Goal of the exercise: Convert the data from the line containing "Madeleine Kessler Architecture (19, 483)" through the line containing "Housing (37, 725)", both included, into a Markdown table with the columns Row and Entry. Give the row number under Row and the line under Entry, and omit any blank lines.

Record list:
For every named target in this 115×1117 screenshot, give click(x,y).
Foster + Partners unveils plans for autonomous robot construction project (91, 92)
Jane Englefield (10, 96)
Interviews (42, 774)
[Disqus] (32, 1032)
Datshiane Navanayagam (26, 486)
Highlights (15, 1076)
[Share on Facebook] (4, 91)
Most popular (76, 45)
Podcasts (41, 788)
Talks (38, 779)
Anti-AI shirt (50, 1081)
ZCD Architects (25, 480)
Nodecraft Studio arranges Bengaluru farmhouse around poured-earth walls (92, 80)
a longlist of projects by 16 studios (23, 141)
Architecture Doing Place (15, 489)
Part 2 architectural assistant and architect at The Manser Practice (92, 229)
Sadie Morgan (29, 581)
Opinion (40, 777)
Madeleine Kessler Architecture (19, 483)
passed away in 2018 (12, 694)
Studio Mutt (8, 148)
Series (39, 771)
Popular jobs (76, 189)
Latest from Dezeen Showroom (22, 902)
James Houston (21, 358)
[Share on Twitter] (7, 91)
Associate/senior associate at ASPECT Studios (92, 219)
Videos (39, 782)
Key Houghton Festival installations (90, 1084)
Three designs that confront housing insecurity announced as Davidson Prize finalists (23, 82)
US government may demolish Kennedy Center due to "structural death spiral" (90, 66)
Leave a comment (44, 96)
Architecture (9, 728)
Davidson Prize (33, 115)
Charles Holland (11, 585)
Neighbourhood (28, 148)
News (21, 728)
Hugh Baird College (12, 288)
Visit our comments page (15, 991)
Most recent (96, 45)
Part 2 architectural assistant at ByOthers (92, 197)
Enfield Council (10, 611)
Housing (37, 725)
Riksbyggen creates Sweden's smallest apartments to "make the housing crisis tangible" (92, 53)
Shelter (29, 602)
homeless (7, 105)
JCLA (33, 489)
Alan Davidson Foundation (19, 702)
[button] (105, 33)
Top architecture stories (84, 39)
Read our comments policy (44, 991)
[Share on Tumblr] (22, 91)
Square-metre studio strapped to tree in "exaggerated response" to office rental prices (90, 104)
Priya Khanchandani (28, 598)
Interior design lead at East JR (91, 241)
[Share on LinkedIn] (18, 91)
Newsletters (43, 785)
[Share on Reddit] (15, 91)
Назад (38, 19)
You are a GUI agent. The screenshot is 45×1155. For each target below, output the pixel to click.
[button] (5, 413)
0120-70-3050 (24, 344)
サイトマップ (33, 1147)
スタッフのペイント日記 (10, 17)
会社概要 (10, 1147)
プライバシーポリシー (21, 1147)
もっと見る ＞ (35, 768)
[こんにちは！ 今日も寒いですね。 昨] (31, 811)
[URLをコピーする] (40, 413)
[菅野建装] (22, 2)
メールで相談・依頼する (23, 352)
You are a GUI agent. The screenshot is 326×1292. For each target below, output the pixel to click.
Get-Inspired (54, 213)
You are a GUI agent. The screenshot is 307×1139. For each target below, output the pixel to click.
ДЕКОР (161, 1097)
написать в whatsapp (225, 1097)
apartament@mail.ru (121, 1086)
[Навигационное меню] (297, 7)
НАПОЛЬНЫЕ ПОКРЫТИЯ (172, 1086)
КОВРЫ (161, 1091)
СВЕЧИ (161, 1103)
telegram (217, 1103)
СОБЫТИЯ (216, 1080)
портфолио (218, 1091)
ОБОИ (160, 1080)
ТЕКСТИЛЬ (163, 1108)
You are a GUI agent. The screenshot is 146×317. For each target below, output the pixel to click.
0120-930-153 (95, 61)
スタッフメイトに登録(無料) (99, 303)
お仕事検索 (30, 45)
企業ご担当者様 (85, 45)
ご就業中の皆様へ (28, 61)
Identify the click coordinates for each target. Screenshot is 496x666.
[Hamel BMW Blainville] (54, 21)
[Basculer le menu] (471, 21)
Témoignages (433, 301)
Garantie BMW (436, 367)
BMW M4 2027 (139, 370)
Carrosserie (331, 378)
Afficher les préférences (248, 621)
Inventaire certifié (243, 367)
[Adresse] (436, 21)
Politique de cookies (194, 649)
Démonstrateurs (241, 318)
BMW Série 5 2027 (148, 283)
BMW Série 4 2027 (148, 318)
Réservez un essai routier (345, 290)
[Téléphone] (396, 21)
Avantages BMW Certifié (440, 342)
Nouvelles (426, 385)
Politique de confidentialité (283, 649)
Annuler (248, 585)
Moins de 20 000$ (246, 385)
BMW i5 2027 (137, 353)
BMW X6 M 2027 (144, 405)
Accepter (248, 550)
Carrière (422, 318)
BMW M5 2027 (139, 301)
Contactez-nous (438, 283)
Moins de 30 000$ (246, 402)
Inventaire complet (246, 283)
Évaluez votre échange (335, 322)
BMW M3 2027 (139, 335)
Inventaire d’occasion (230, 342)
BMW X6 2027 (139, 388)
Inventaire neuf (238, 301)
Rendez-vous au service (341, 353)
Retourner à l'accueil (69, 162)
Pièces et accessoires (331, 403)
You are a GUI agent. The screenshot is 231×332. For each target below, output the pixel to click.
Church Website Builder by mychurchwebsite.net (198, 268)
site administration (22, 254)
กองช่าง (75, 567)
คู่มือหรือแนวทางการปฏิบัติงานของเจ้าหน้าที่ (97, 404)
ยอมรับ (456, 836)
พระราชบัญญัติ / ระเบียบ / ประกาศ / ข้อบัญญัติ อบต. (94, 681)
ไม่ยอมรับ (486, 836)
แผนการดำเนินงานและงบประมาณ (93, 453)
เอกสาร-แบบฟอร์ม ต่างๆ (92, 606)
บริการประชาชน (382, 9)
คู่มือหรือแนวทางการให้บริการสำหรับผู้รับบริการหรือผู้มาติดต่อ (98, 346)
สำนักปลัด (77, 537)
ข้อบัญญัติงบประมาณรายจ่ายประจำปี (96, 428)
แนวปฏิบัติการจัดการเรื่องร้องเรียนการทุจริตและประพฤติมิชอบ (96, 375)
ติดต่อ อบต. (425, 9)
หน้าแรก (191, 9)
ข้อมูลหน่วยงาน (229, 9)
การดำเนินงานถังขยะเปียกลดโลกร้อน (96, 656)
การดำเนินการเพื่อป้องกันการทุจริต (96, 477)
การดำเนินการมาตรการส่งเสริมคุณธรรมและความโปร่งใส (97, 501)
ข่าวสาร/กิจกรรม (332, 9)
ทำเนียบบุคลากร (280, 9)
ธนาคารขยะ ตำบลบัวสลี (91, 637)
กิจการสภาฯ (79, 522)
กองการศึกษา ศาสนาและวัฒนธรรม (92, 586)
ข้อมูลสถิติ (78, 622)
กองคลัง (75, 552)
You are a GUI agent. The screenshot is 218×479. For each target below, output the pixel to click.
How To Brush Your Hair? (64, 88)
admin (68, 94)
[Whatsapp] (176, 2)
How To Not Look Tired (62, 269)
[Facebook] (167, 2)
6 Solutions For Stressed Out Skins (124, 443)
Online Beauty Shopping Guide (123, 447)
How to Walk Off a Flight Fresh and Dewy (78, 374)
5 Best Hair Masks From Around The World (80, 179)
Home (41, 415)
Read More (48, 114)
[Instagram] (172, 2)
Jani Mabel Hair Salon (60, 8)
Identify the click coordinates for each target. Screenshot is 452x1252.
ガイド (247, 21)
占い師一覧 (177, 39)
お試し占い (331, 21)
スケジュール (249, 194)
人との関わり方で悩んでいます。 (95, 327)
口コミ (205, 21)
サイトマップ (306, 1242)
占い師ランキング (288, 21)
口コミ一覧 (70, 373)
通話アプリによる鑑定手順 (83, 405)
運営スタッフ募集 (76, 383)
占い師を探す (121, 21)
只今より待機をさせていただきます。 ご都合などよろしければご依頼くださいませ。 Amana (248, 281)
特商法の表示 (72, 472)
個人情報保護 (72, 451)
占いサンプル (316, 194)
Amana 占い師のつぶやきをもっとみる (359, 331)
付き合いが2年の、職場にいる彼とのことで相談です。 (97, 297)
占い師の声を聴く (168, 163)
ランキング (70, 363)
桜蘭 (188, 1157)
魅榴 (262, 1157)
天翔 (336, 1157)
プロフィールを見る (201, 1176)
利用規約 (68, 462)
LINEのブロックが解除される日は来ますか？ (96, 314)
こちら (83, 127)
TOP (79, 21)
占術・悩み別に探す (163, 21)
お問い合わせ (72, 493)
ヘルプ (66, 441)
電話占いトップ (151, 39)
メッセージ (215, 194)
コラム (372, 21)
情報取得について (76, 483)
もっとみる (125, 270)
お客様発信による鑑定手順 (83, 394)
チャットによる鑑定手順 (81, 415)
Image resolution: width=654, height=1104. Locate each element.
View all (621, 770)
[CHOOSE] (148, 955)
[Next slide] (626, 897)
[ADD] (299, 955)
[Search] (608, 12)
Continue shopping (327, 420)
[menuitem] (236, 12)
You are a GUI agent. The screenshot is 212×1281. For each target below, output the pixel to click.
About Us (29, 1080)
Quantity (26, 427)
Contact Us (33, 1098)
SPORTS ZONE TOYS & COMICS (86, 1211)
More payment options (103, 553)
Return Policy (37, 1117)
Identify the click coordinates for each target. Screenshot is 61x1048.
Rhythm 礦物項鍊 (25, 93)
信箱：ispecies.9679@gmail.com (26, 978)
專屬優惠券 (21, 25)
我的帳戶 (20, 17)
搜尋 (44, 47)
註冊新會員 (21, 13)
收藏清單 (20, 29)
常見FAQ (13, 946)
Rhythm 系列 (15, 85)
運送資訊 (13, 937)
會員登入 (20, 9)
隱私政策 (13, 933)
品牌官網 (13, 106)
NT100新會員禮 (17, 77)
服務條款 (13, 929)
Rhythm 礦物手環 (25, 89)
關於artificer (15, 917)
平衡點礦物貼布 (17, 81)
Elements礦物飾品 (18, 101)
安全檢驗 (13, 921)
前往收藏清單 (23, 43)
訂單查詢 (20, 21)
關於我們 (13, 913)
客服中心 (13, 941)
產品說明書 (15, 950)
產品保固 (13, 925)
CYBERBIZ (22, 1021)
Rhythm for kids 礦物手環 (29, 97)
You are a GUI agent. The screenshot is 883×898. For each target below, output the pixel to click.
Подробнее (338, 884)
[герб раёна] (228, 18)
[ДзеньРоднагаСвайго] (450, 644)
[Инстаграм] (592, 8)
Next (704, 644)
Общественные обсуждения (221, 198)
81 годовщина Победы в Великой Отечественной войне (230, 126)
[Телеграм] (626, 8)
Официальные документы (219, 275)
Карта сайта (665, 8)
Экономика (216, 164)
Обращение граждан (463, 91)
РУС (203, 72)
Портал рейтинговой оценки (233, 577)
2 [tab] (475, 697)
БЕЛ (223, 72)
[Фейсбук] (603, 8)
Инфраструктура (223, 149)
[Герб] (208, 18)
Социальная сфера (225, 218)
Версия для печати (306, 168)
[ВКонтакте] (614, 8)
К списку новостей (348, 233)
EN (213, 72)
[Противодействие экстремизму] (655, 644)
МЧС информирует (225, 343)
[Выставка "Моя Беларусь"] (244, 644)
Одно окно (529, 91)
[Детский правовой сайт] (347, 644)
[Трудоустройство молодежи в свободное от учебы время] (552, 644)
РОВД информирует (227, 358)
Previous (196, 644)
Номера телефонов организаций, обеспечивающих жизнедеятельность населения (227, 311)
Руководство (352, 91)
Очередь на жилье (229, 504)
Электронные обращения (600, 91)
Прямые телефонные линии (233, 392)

Exercise result:
| Row | Entry |
|---|---|
| 1 | Madeleine Kessler Architecture (19, 483) |
| 2 | passed away in 2018 (12, 694) |
| 3 | Studio Mutt (8, 148) |
| 4 | Series (39, 771) |
| 5 | Popular jobs (76, 189) |
| 6 | Latest from Dezeen Showroom (22, 902) |
| 7 | James Houston (21, 358) |
| 8 | [Share on Twitter] (7, 91) |
| 9 | Associate/senior associate at ASPECT Studios (92, 219) |
| 10 | Videos (39, 782) |
| 11 | Key Houghton Festival installations (90, 1084) |
| 12 | Three designs that confront housing insecurity announced as Davidson Prize finalists (23, 82) |
| 13 | US government may demolish Kennedy Center due to "structural death spiral" (90, 66) |
| 14 | Leave a comment (44, 96) |
| 15 | Architecture (9, 728) |
| 16 | Davidson Prize (33, 115) |
| 17 | Charles Holland (11, 585) |
| 18 | Neighbourhood (28, 148) |
| 19 | News (21, 728) |
| 20 | Hugh Baird College (12, 288) |
| 21 | Visit our comments page (15, 991) |
| 22 | Most recent (96, 45) |
| 23 | Part 2 architectural assistant at ByOthers (92, 197) |
| 24 | Enfield Council (10, 611) |
| 25 | Housing (37, 725) |